• [Given records]:
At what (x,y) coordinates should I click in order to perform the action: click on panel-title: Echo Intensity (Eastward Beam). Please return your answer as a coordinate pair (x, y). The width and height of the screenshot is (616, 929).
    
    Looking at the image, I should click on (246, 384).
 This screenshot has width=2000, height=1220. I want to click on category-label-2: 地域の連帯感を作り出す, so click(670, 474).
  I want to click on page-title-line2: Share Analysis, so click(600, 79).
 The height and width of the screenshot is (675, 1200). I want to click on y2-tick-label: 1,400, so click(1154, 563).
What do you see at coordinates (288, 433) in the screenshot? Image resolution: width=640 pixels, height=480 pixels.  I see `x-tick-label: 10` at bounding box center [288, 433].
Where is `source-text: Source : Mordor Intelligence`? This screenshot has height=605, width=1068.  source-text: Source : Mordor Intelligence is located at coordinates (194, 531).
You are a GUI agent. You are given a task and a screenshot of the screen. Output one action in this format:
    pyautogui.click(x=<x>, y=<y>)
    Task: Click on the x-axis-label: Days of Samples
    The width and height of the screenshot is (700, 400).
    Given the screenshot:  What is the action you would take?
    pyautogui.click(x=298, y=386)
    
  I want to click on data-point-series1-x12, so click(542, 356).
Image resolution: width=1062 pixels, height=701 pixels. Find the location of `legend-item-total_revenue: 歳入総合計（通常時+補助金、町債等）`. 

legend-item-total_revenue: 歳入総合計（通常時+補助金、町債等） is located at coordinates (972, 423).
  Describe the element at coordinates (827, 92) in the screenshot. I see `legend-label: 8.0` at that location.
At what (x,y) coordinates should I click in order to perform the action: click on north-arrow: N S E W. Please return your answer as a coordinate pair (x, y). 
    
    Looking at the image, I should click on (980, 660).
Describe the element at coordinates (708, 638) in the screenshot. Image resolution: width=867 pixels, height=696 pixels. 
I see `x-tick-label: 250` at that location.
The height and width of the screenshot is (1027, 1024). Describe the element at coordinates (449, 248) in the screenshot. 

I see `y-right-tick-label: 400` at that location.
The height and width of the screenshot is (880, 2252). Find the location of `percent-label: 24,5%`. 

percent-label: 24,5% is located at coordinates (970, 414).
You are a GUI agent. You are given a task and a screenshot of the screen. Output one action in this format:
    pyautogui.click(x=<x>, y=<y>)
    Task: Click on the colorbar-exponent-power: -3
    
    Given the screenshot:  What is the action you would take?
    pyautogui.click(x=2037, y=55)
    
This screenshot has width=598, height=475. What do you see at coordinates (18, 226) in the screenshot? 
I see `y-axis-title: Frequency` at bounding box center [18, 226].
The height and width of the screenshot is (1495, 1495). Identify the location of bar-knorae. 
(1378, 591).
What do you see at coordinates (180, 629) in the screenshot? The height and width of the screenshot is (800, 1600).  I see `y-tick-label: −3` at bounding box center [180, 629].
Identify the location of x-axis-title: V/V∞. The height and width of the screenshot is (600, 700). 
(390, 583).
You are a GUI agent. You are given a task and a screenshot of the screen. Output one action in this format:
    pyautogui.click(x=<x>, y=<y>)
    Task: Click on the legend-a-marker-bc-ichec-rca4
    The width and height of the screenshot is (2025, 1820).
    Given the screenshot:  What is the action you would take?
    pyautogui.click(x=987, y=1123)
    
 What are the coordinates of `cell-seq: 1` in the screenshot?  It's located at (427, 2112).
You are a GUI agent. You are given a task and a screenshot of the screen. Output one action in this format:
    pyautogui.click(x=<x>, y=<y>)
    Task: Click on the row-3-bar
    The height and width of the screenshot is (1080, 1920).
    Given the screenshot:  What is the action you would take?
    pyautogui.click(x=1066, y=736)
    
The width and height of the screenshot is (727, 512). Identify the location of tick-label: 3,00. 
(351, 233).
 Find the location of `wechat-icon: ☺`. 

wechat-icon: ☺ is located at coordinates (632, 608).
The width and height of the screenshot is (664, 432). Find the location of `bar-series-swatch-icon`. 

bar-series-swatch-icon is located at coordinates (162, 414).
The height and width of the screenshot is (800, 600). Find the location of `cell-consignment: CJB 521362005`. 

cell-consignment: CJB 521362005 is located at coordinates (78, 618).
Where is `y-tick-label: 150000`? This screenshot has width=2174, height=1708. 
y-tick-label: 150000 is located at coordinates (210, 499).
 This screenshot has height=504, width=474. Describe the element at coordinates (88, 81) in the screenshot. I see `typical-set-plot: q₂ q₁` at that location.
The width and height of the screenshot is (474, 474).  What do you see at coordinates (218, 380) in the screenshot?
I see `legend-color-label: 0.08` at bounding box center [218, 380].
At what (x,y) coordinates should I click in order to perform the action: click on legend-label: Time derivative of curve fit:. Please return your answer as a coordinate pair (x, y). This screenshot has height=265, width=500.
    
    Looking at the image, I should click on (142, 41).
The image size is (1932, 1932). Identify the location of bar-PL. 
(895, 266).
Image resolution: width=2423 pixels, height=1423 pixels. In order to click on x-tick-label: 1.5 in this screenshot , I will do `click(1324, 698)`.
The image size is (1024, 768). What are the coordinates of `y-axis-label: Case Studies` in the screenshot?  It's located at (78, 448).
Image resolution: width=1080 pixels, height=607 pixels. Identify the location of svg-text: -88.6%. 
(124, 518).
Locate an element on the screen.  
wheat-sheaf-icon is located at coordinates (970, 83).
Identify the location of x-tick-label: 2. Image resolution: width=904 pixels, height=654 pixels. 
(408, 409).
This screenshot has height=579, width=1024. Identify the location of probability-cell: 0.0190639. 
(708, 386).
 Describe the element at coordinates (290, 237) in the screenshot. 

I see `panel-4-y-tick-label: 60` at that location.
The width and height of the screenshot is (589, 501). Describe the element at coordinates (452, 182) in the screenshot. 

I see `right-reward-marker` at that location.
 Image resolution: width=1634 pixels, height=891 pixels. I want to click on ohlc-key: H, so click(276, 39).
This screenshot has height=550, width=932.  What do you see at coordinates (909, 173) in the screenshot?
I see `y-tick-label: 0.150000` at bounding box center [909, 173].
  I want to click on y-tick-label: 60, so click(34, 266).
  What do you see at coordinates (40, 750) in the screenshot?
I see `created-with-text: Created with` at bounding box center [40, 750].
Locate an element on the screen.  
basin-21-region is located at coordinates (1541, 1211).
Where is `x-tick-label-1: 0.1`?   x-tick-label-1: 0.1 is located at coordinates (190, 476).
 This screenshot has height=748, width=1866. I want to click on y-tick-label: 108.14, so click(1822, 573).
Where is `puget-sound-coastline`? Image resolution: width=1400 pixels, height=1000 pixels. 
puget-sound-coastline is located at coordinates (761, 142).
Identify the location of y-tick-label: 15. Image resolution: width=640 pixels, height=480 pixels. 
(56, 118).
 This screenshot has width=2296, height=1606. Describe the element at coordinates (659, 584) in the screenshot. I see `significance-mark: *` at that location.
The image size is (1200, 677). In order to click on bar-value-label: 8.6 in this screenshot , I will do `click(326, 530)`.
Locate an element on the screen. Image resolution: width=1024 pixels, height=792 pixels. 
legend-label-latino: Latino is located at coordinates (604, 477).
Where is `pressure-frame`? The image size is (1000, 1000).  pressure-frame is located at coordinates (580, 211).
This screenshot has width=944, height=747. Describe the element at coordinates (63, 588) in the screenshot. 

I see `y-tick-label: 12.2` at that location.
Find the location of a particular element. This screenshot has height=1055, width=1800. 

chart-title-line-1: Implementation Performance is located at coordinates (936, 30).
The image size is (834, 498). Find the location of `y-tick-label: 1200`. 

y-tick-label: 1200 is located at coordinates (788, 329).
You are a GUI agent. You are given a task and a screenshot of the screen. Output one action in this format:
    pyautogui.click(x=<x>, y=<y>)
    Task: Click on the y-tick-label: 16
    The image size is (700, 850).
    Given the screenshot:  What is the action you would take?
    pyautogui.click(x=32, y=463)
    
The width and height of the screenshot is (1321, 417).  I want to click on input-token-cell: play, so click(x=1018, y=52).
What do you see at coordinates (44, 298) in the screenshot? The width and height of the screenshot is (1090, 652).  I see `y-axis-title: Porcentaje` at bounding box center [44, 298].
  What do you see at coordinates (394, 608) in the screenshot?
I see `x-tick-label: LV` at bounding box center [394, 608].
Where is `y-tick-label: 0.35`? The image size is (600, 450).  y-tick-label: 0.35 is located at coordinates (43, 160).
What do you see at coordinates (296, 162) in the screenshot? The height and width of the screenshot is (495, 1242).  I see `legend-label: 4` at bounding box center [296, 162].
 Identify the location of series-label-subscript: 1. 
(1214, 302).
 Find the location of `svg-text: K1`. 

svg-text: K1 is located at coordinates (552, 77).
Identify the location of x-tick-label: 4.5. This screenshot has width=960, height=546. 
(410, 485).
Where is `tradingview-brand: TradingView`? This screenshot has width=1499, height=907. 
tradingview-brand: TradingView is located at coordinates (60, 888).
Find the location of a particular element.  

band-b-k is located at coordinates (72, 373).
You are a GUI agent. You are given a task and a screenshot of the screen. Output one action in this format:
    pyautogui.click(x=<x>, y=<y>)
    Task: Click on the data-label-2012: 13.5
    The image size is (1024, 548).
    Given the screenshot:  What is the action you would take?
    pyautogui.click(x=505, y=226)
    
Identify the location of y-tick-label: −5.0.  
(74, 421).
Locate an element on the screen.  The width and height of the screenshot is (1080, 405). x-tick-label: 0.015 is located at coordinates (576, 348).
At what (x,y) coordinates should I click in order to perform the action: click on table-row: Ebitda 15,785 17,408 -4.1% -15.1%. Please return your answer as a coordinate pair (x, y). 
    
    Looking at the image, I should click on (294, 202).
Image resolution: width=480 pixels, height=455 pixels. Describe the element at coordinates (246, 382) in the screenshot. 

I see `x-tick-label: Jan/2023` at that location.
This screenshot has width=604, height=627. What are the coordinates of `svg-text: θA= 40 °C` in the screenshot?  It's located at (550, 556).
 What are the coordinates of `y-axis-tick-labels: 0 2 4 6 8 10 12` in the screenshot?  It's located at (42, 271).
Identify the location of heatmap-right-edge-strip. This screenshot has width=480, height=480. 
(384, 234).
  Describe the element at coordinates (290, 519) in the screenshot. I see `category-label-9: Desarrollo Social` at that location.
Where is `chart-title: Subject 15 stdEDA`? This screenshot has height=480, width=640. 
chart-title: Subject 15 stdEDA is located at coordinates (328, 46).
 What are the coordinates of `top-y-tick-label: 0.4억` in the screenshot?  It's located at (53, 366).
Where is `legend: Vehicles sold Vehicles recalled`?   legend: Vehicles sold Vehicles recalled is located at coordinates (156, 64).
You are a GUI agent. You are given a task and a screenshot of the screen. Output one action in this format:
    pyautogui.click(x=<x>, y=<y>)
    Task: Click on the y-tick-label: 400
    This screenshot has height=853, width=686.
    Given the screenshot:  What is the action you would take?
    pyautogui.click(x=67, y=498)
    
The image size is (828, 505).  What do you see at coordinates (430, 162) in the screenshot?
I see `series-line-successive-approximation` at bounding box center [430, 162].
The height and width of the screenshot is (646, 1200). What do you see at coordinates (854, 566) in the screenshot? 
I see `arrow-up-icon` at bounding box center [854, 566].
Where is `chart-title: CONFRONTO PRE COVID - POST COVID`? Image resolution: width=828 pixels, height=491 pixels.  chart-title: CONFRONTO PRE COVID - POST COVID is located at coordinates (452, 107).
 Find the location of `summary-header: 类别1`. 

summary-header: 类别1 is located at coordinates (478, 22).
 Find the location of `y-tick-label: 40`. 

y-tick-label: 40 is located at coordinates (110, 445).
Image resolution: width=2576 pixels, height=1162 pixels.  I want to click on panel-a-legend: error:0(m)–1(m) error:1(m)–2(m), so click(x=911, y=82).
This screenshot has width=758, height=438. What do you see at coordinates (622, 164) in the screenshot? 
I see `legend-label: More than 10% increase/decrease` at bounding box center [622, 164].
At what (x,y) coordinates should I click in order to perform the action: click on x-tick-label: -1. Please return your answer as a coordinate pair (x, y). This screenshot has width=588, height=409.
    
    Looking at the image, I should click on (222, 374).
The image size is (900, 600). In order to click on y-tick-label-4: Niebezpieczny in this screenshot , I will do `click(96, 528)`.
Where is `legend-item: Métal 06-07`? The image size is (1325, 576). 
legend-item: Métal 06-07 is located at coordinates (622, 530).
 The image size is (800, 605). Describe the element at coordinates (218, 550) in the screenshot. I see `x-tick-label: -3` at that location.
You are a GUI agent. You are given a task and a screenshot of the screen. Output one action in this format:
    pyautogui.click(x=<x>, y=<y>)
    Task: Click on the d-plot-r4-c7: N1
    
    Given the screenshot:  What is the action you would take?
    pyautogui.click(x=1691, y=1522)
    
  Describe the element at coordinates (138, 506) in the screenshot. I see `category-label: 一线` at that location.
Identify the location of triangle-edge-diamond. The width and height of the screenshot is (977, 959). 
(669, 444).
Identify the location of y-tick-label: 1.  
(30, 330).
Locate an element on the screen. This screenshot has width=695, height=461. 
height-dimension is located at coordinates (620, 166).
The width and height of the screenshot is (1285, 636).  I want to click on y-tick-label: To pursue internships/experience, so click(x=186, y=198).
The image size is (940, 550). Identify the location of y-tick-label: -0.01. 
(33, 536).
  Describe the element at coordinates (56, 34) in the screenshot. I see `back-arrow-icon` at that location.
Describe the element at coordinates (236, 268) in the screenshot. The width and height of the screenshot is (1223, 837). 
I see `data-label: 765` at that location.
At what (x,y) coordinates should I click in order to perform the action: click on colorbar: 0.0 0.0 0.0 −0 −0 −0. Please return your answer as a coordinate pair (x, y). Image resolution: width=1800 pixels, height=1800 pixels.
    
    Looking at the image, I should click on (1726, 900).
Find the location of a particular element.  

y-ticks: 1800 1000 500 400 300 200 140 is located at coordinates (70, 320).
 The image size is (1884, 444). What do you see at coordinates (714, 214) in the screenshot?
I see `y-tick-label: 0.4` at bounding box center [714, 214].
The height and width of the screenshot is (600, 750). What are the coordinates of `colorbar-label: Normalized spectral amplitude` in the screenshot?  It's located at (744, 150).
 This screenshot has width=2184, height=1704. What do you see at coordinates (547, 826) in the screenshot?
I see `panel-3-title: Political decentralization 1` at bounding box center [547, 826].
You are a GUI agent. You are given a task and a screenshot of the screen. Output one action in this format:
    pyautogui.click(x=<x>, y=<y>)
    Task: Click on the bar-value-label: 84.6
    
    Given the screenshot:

• [Assigned task]: Take the lines from the one that has "coordinates (190, 476)." through the one that has "y-tick-label: 1200 is", switch "Where is" to "Locate" throughout them, and give back only those lines with nothing else changed.

• [Solution for this exercise]:
Locate `x-tick-label-1: 0.1`?   x-tick-label-1: 0.1 is located at coordinates (190, 476).
 This screenshot has height=748, width=1866. I want to click on y-tick-label: 108.14, so click(1822, 573).
Locate `puget-sound-coastline`? Image resolution: width=1400 pixels, height=1000 pixels. 
puget-sound-coastline is located at coordinates (761, 142).
Identify the location of y-tick-label: 15. Image resolution: width=640 pixels, height=480 pixels. 
(56, 118).
 This screenshot has width=2296, height=1606. Describe the element at coordinates (659, 584) in the screenshot. I see `significance-mark: *` at that location.
The image size is (1200, 677). In order to click on bar-value-label: 8.6 in this screenshot , I will do `click(326, 530)`.
Locate an element on the screen. Image resolution: width=1024 pixels, height=792 pixels. 
legend-label-latino: Latino is located at coordinates (604, 477).
Locate `pressure-frame`? The image size is (1000, 1000).  pressure-frame is located at coordinates (580, 211).
This screenshot has width=944, height=747. Describe the element at coordinates (63, 588) in the screenshot. 

I see `y-tick-label: 12.2` at that location.
Find the location of a particular element. This screenshot has height=1055, width=1800. 

chart-title-line-1: Implementation Performance is located at coordinates (936, 30).
The image size is (834, 498). Find the location of `y-tick-label: 1200`. 

y-tick-label: 1200 is located at coordinates (788, 329).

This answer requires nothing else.